Un trotamundos del fútbol llega a La Máquina con hambre, promesas y la experiencia de ser campeón mundial juvenil

Ciudad de México. Christian Ebere, atacante nigeriano de 27 años y campeón del Mundial Sub-17 Chile 2015, llegó a Cruz Azul con una declaración clara y directa: quiere pelear por el campeonato. «El equipo siempre va por delante», dijo en la entrevista con MILENIO-La Afición, frase que resume su promesa a una afición exigente que no acepta excusas.

Ebere no es un fichaje al azar: es un trotamundos con recorrido por varias ligas y una historia marcada por sacrificios. Tras brillar en la conqusita mundial juvenil, su carrera lo llevó a Europa (una oferta en Bélgica que no cuajó), Argentina (Rosario Central), Brasil, Uruguay (Plaza Colonia y Nacional) y ahora México. En cada parada sorteó problemas con representantes, trámites y decisiones familiares difíciles, como la ruptura de contrato en Brasil para estar en el nacimiento de su hija.

El delantero recuerda su primer choque con México en 2015, cuando Nigeria volteó un 2-0 y ganó 4-2 en semifinales; él anotó el tercer gol. Diez años después aterriza en la Liga MX con la convicción de aportar velocidad, potencia y gol, pero siempre poniendo al equipo por delante: «Si hago 100 goles sin ser campeón, no vale nada».

Lo que trae Ebere a Cruz Azul

  • Velocidad física: jugador con desborde y capacidad de romper líneas.
  • Fuerza y presencia: recurso para el juego aéreo y choque físico en la delantera.
  • Instinto goleador: promete goles y asistencias, pero prioriza la victoria colectiva.
  • Experiencia internacional: recorrido por Sudamérica y Europa, más el antecedente mundial juvenil.

Adaptación y retos

El nigeriano admite que la adaptación no ha sido inmediata: la altura le pesó en su primer partido en Toluca y su familia aún está en Brasil; espera reunirlos pronto en México. La transición táctica y el ritmo de la Liga MX son desafíos reales, pero se muestra tranquilo y convencido de mejorar partido a partido.

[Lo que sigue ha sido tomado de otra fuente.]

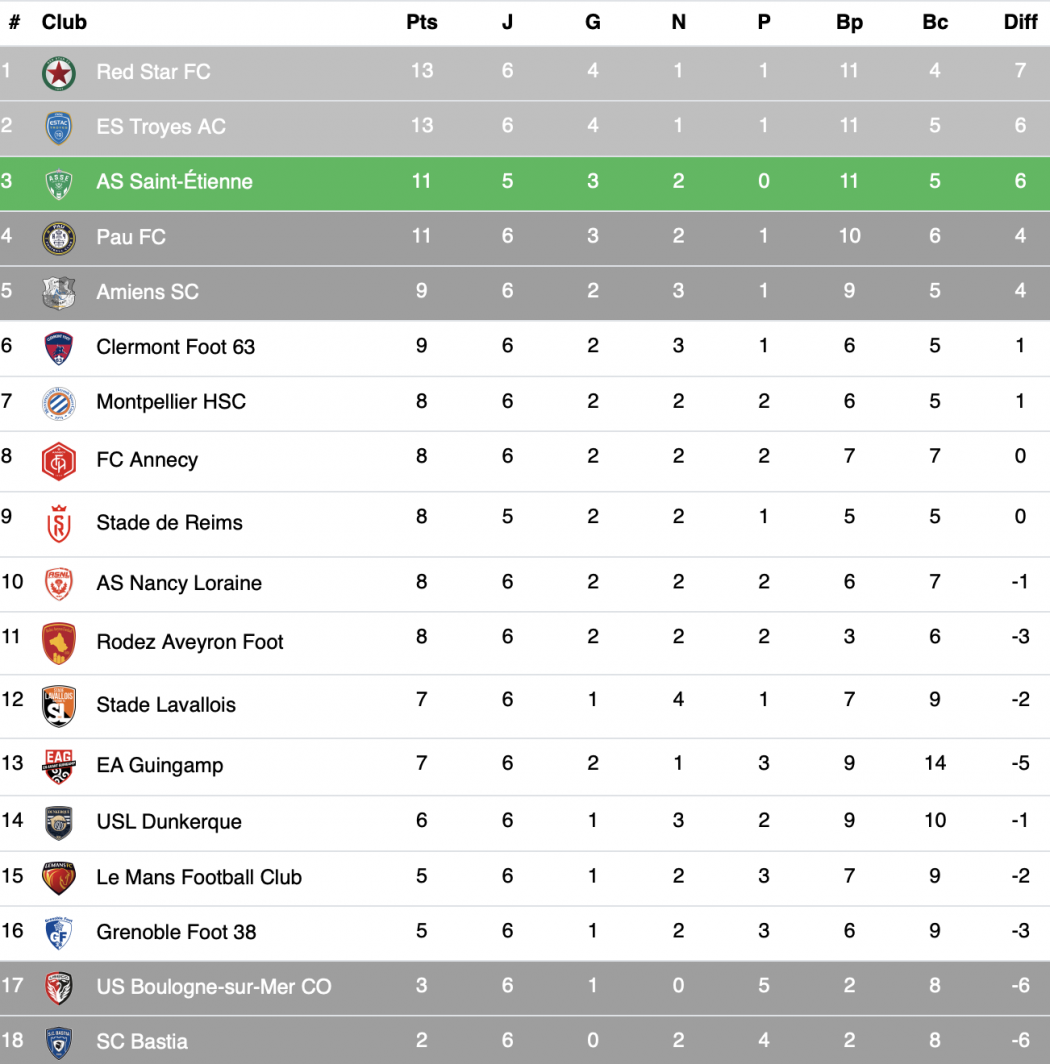
Task: Click the ES Troyes AC crest icon
Action: (x=58, y=128)
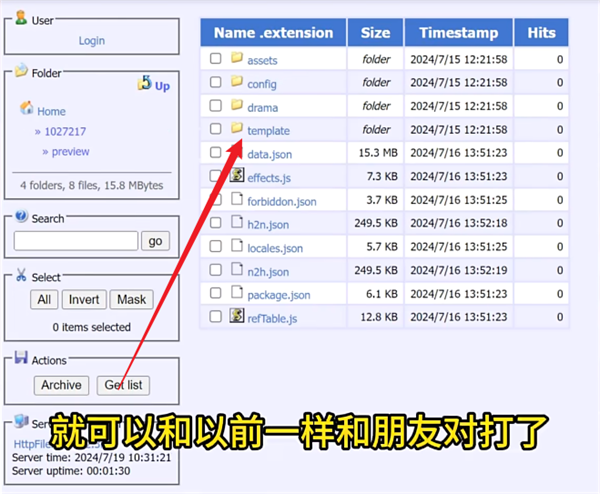Click the Login link

click(x=91, y=41)
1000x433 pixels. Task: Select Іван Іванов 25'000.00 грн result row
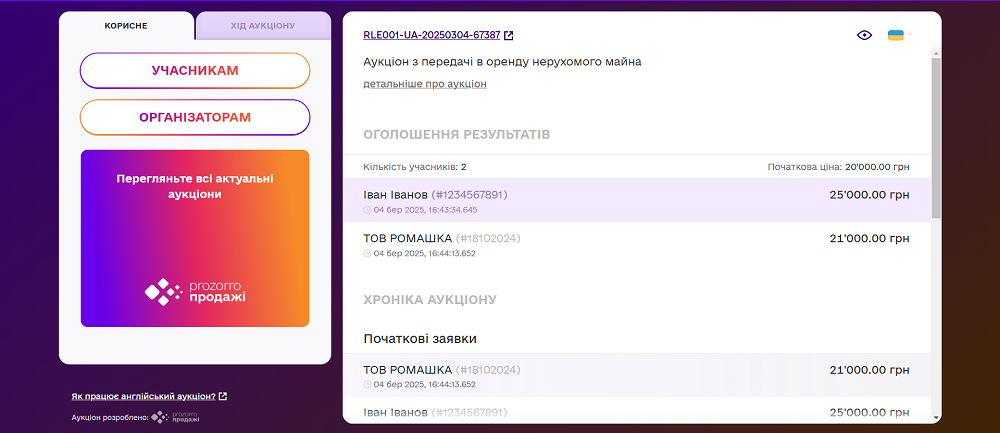point(636,200)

En lo institucional, Cruz Azul recibe a un jugador que entiende la exigencia del club. Ebere evita grandilocuencias: no promete hazañas individuales sino títulos colectivos. Eso encaja con la presión que vive La Máquina, un equipo que, por historia y afición, no perdona la falta de ambición.

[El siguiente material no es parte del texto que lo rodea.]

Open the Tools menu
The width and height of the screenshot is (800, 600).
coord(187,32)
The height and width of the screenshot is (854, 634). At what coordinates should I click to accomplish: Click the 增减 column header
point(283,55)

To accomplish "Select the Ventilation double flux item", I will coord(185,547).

Contexto y responsabilidad

Es sensato recordar que un fichaje no garantiza el título. La Liga MX exige adaptación, consistencia y un trabajo colectivo que trasciende a un solo atacante. Aun así, el perfil de Ebere —joven, con gol y experiencia en contextos variados— suma a un plantel que busca recuperar la regularidad y competir en lo alto.

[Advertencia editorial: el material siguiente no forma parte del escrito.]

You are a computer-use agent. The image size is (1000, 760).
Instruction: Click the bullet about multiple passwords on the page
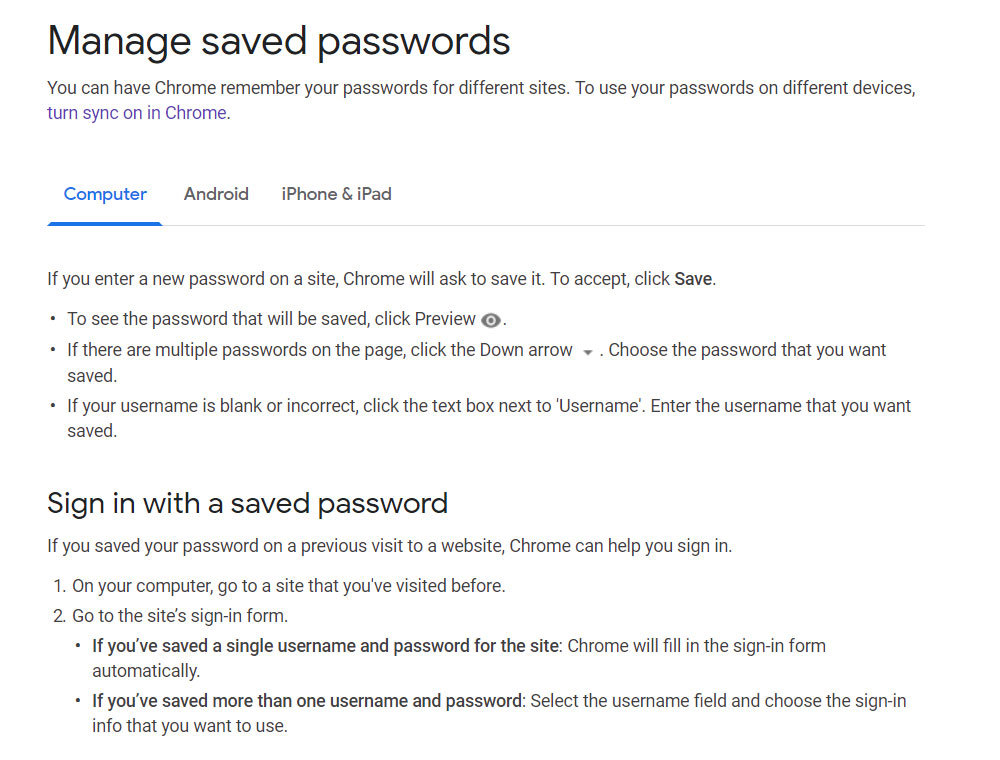(476, 363)
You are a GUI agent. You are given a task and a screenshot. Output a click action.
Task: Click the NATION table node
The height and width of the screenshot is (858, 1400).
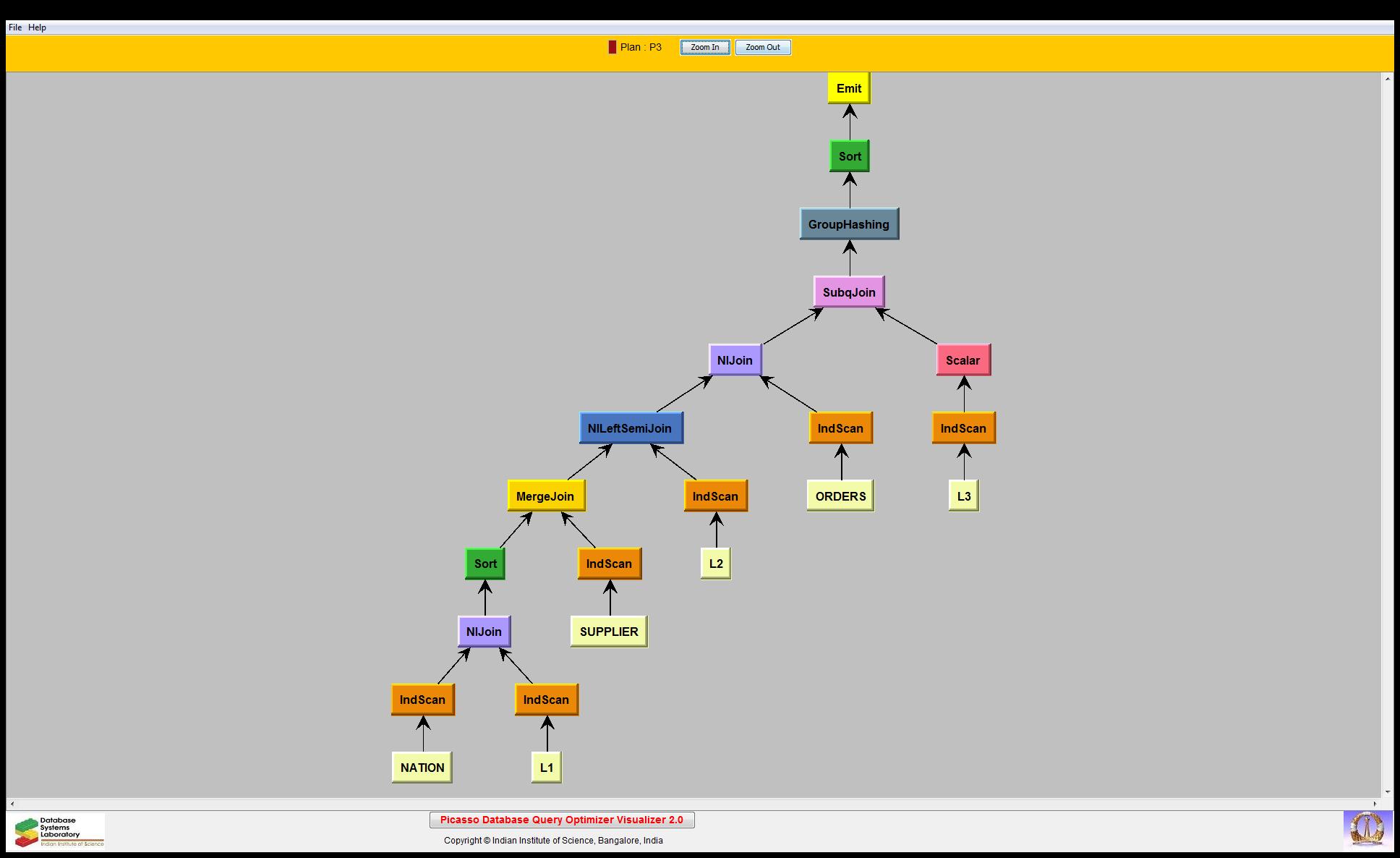tap(422, 768)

Si cumple, su llegada no solo será una buena noticia para Cruz Azul, sino la confirmación de un trayecto personal difícil y rescatable: de niño con sueño en Nigeria a promesa con hambre en la capital mexicana. Como él mismo lo puso: «Prometo que vamos a buscar salir campeón, el tiempo que esté acá quiero salir campeón y conquistar muchas cosas».

Fuente: entrevista con MILENIO-La Afición; antecedentes del Mundial Sub-17 Chile 2015 y la trayectoria profesional del jugador.